Your task is to copy exactly the lines from the line containing "Click into the Connection User field" through the end of the listing below, with pictures left out.

• **DATASET RECORDS**:

|---|

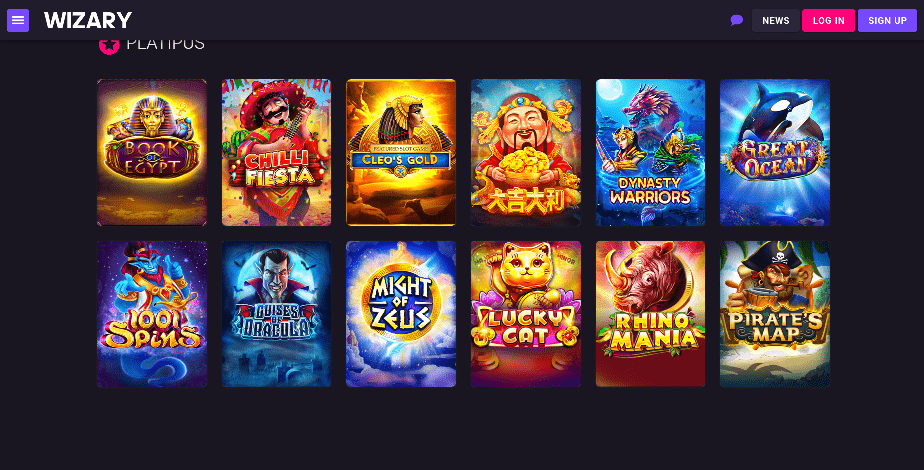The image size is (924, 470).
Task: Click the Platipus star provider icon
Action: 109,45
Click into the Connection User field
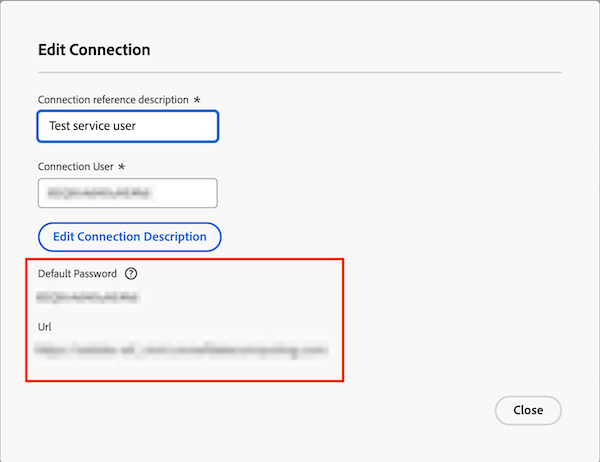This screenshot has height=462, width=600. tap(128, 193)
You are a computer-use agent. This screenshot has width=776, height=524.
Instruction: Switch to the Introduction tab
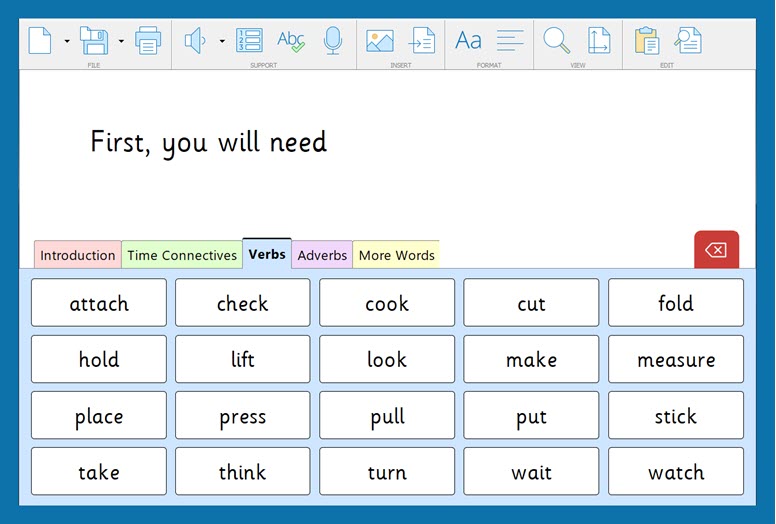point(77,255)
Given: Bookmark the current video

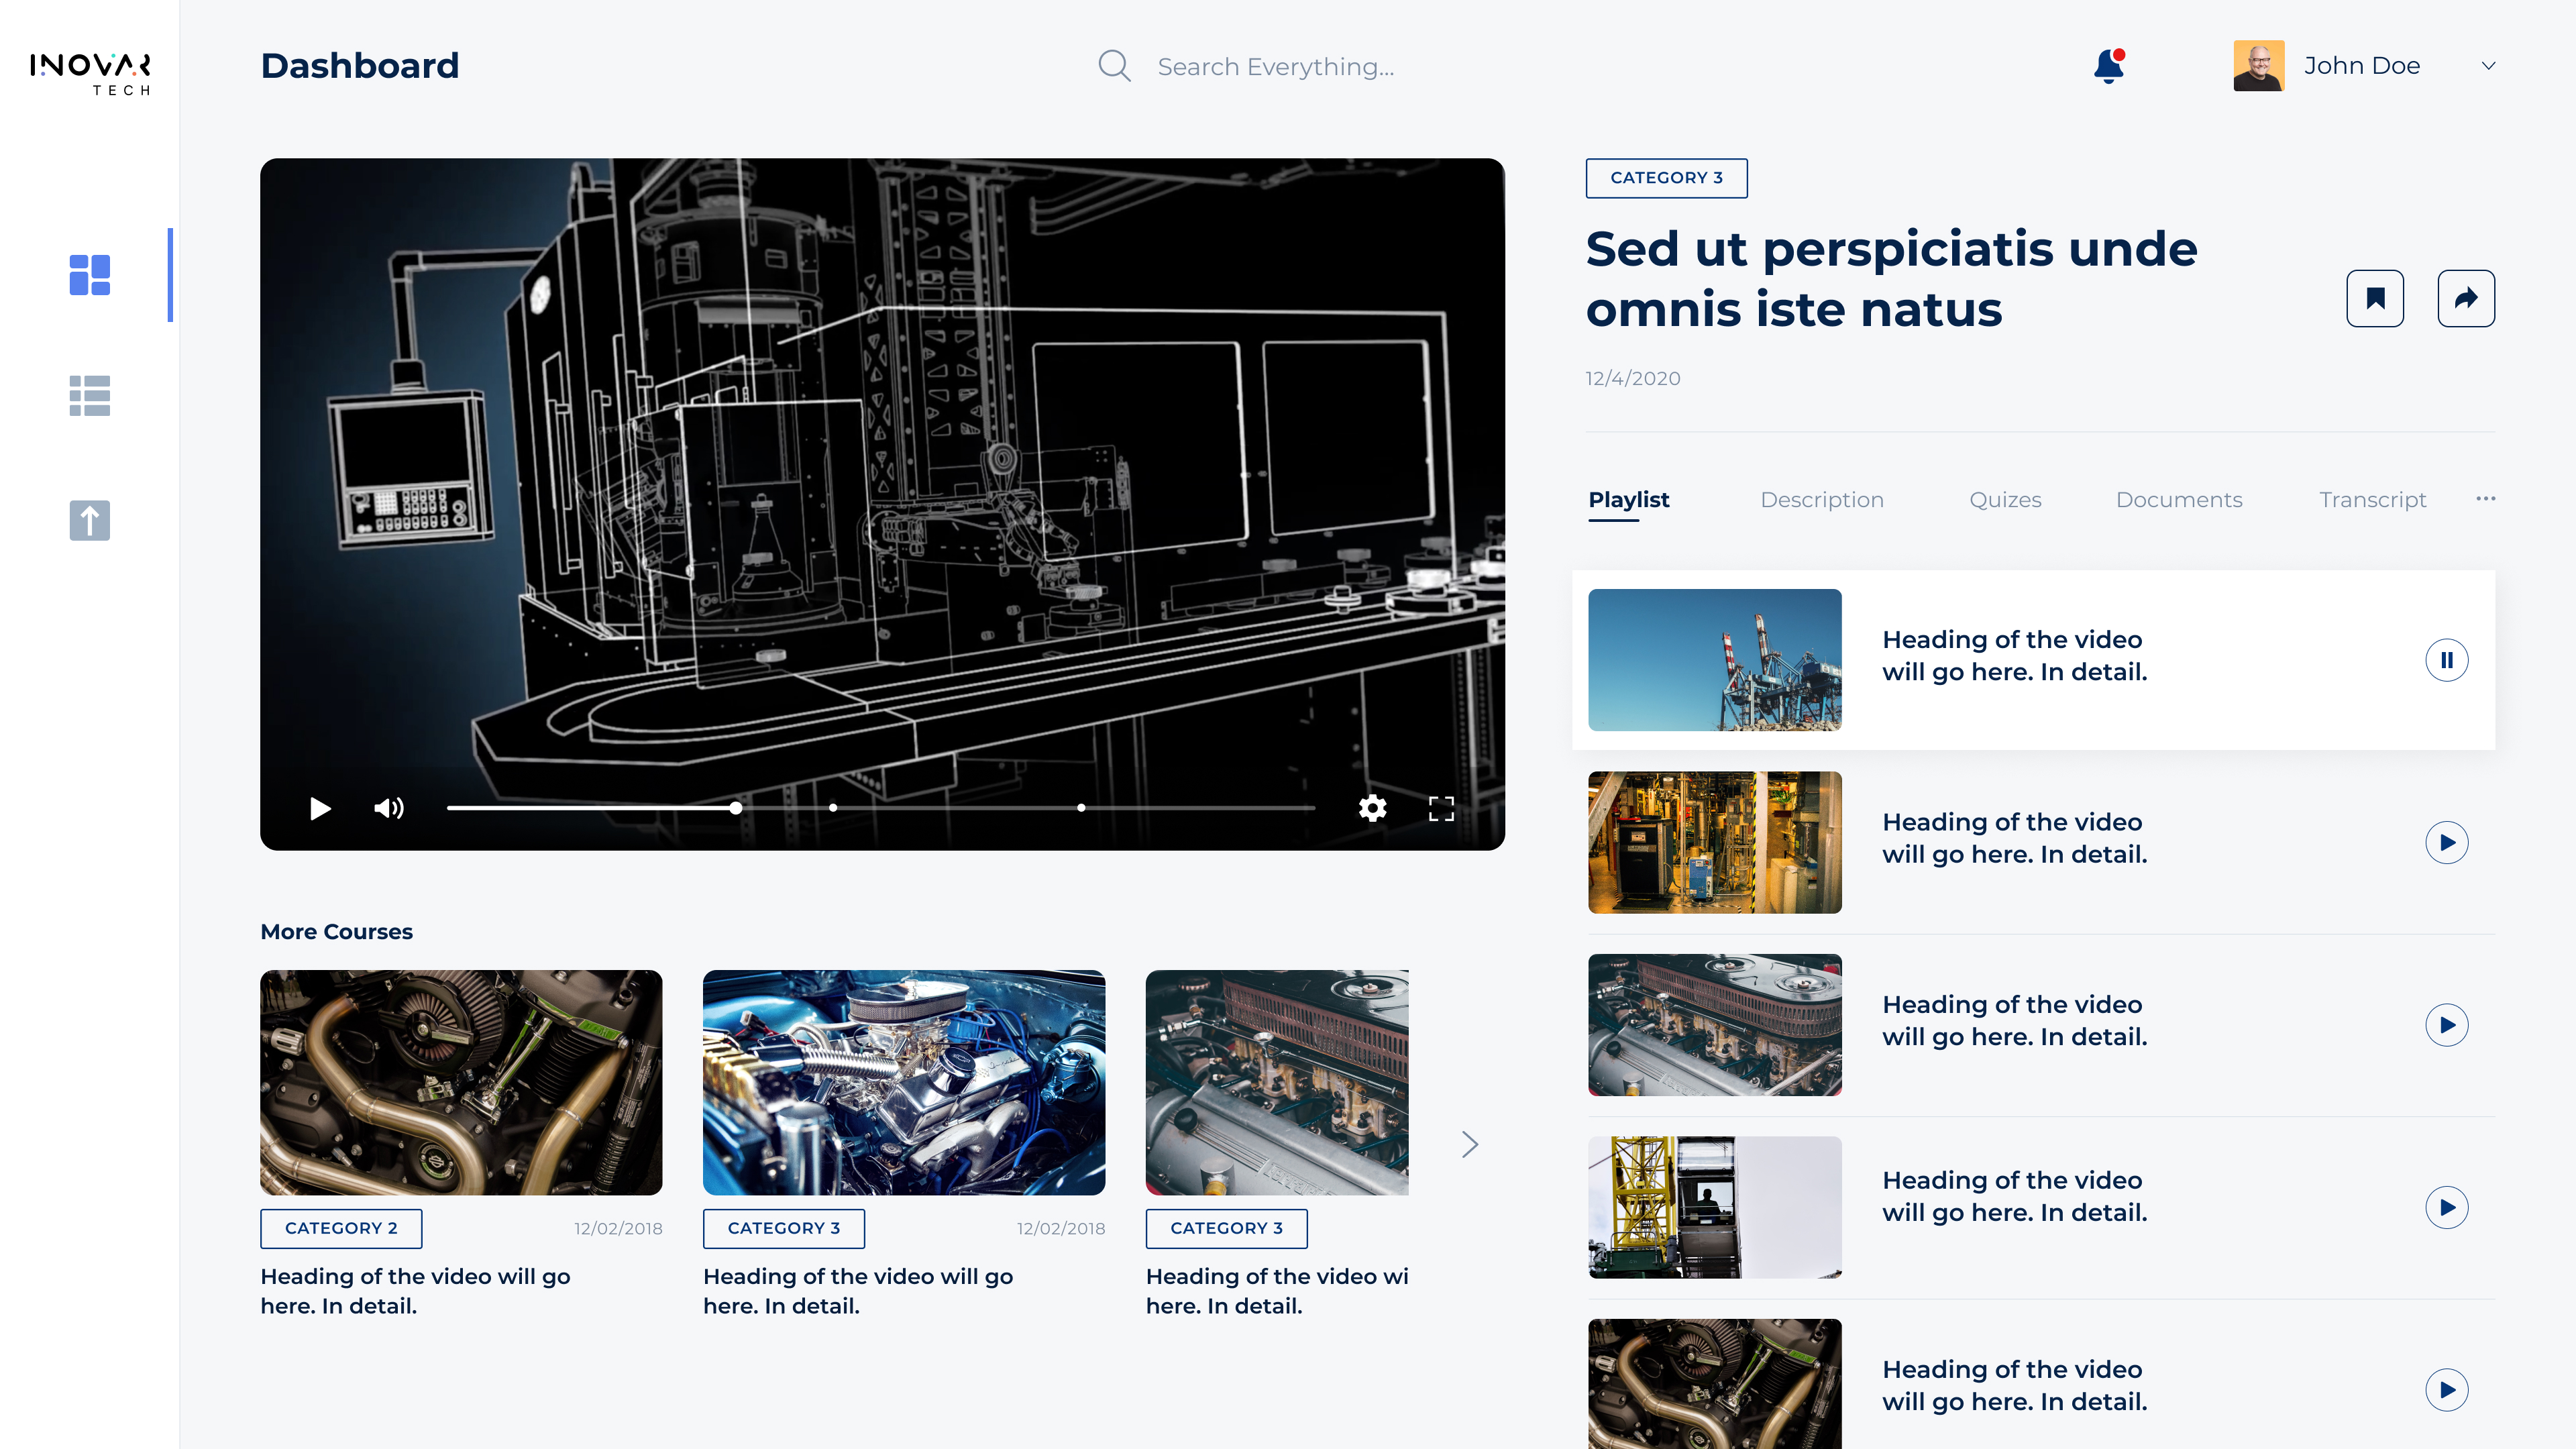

|---|

• **RESPONSE TO THIS TASK**:
Click into the Connection User field
This screenshot has height=462, width=600. tap(128, 193)
You are a computer-use agent. This screenshot has width=776, height=524.
Instruction: Switch to the Introduction tab
point(77,255)
Given: Bookmark the current video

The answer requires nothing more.